**The task**
In the entries that follow, identify the line containing "Task: Click the red ログイン button" and return it together with all later lines, exactly as they appear.

[Dataset entries]

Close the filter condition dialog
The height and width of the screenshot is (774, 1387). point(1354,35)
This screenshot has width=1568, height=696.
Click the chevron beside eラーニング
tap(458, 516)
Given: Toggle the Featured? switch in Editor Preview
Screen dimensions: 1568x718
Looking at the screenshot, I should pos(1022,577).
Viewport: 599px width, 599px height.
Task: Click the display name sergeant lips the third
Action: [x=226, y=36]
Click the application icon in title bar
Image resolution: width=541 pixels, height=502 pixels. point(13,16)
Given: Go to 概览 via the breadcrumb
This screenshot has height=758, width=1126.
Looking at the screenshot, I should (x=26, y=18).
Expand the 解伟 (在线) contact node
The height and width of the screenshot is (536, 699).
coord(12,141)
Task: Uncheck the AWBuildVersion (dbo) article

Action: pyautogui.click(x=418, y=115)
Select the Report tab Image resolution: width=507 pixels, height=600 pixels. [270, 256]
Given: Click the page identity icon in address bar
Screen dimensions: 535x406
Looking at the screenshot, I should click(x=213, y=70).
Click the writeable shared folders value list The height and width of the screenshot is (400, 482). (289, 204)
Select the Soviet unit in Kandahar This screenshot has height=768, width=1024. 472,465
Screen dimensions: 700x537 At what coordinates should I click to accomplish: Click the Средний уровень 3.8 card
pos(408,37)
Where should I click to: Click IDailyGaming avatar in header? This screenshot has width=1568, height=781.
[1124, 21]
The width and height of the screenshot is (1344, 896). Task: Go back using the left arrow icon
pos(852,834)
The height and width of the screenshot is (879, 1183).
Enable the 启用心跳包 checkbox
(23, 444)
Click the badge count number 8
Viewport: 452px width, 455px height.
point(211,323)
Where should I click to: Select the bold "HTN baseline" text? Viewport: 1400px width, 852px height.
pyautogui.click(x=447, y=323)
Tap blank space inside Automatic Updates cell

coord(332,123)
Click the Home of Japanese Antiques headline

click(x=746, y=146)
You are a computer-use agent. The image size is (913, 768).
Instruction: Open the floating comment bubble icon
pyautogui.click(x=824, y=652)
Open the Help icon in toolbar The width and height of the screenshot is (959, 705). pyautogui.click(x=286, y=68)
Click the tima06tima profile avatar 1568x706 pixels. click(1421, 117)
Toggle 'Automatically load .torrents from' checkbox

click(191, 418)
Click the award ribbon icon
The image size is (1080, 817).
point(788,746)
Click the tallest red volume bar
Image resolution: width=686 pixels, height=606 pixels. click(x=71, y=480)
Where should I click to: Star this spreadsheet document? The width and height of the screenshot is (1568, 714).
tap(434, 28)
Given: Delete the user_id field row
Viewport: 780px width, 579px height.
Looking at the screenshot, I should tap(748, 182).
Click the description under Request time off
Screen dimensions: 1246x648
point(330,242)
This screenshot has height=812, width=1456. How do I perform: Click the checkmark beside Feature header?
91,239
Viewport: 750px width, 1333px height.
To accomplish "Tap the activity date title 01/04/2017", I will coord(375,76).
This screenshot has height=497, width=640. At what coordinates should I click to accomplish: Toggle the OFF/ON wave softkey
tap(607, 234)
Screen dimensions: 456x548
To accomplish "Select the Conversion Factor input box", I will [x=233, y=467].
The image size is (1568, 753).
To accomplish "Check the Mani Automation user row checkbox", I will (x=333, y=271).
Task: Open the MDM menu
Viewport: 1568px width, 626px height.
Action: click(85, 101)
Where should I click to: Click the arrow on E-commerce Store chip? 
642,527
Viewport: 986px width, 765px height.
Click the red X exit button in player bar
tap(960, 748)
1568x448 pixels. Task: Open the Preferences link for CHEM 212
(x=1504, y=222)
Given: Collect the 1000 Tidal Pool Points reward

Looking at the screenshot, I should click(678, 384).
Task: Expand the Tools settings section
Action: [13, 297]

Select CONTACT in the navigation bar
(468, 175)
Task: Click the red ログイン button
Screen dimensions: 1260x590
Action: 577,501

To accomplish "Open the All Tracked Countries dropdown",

**Task answer**
Task: Click the red ログイン button
Screen dimensions: 1260x590
Action: 577,501

To accomplish "Open the All Tracked Countries dropdown",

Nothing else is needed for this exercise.